**PROBLEM STATEMENT:**
The word "agent" marks the lines to keep; find each one in the data and copy it.

**RECORDS FOR THIS EXERCISE:**
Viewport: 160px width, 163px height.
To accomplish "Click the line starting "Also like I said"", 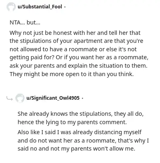I will click(x=80, y=133).
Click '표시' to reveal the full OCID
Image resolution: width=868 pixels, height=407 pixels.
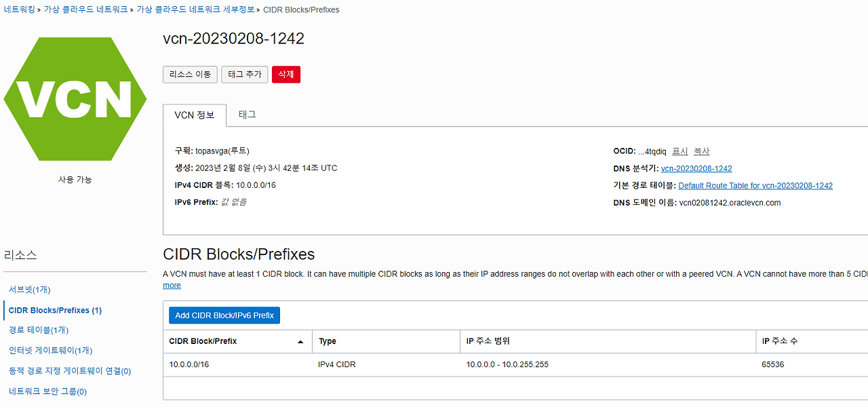pyautogui.click(x=679, y=151)
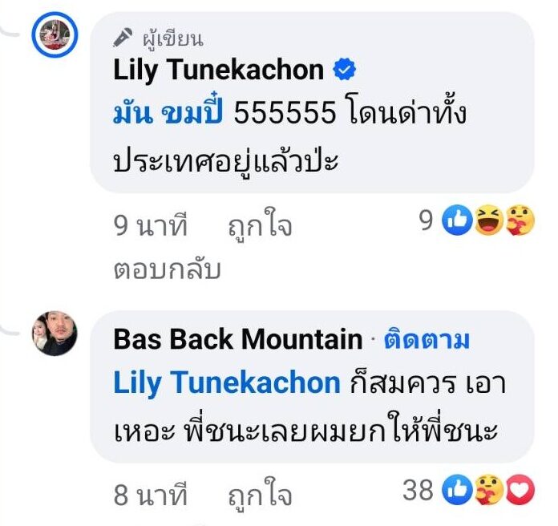Image resolution: width=558 pixels, height=526 pixels.
Task: Click care hug reaction on Bas's comment
Action: pyautogui.click(x=488, y=489)
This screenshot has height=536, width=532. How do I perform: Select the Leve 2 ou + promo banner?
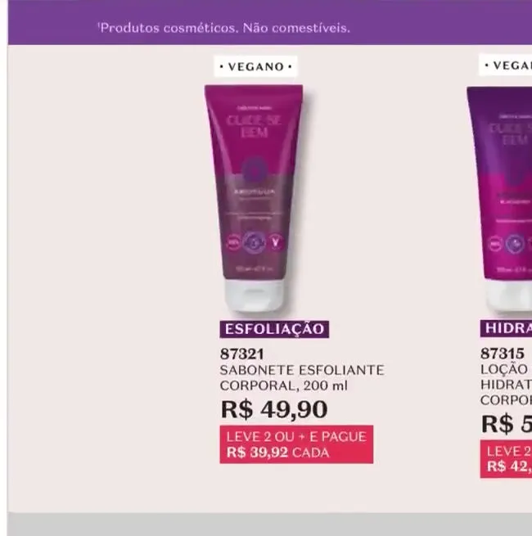tap(296, 444)
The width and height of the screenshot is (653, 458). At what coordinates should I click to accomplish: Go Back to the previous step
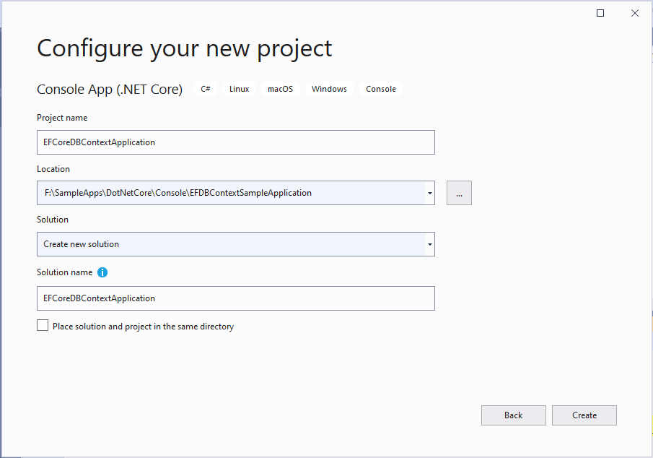[x=514, y=415]
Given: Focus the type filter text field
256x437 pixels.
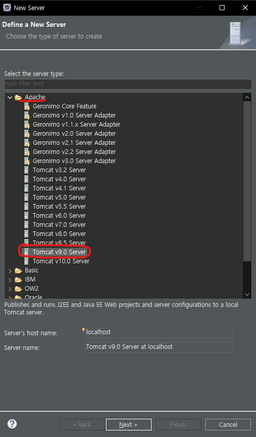Looking at the screenshot, I should pyautogui.click(x=128, y=84).
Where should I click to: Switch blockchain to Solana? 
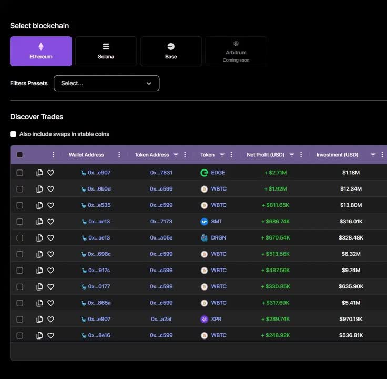click(x=106, y=51)
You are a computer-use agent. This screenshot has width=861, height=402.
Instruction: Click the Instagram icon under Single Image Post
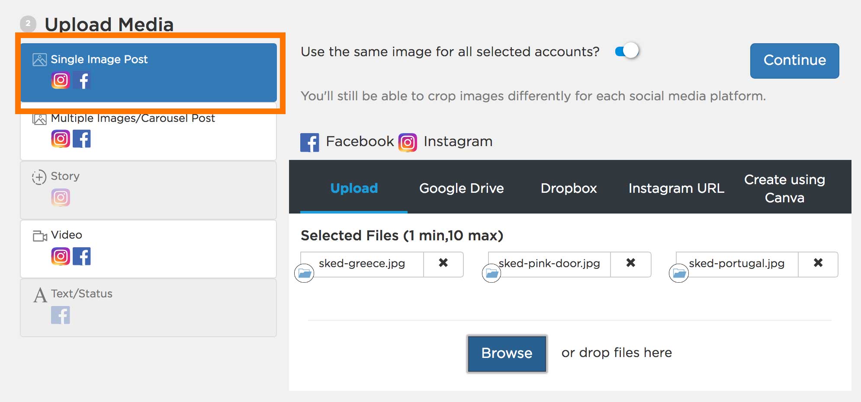[x=61, y=80]
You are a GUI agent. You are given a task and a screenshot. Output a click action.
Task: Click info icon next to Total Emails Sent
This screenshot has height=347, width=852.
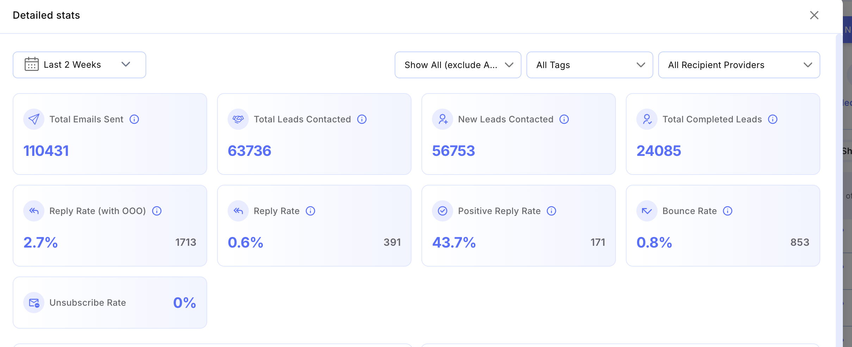click(x=134, y=119)
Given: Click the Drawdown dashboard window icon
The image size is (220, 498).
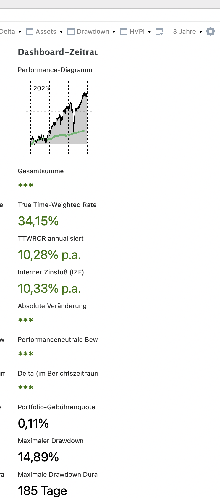Looking at the screenshot, I should (71, 31).
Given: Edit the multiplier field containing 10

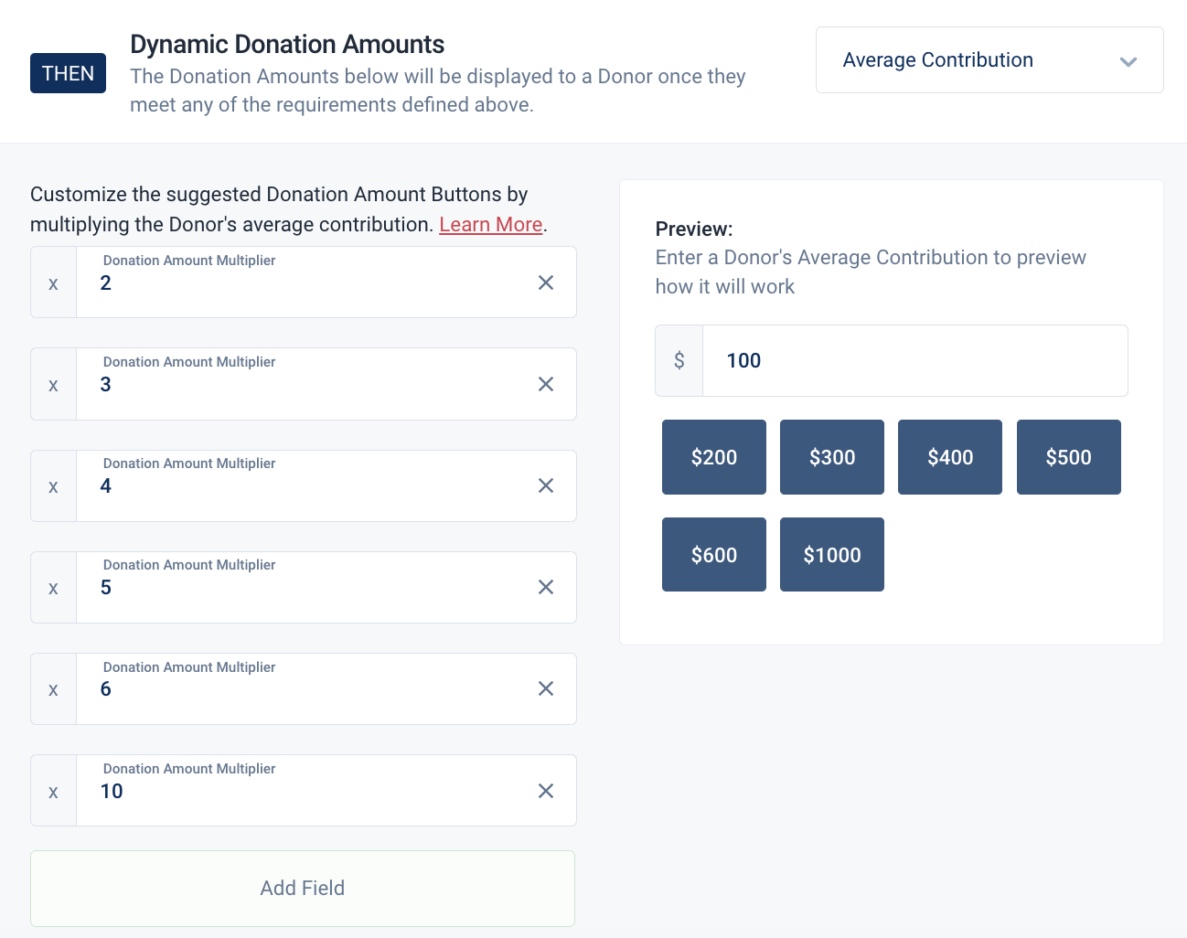Looking at the screenshot, I should click(306, 791).
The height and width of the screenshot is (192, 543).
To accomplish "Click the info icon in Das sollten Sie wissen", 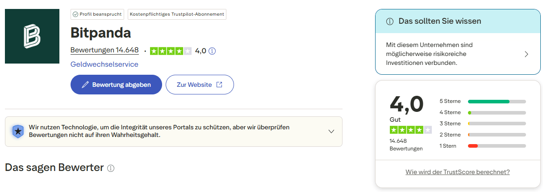I will coord(389,21).
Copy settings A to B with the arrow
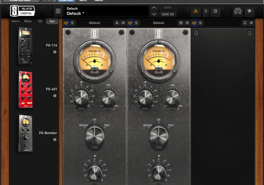This screenshot has width=264, height=185. point(206,11)
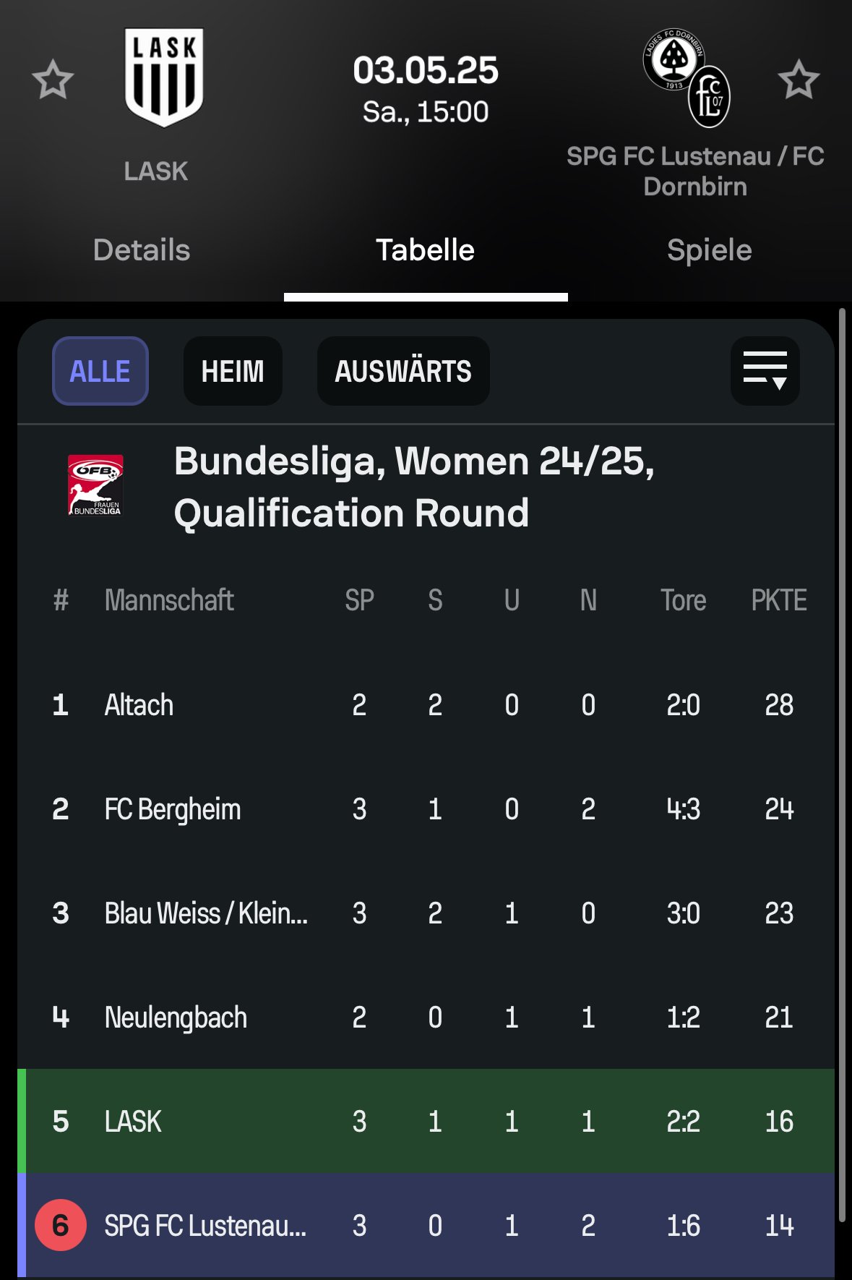852x1280 pixels.
Task: Filter the table by AUSWÄRTS games
Action: click(x=403, y=371)
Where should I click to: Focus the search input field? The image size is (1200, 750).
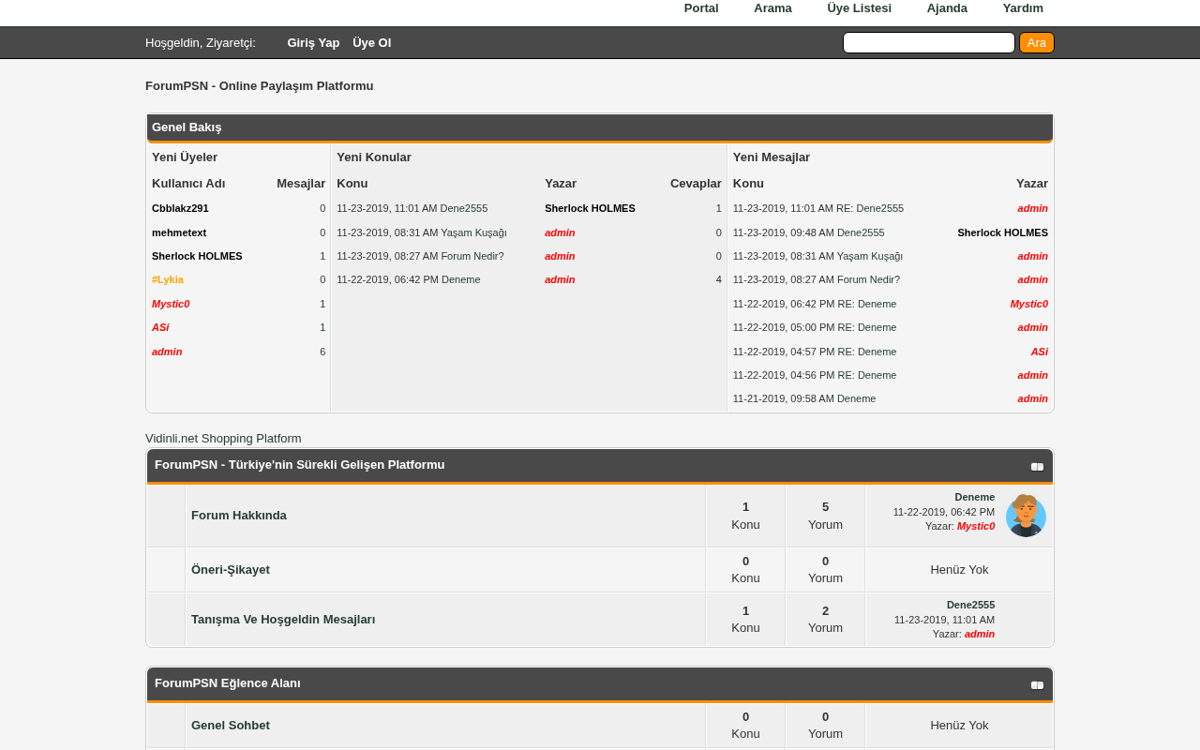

**RESPONSE:**
You are a computer-use agent. This screenshot has width=861, height=402.
You are a GUI agent. You are given a task and a screenshot. Output a click action.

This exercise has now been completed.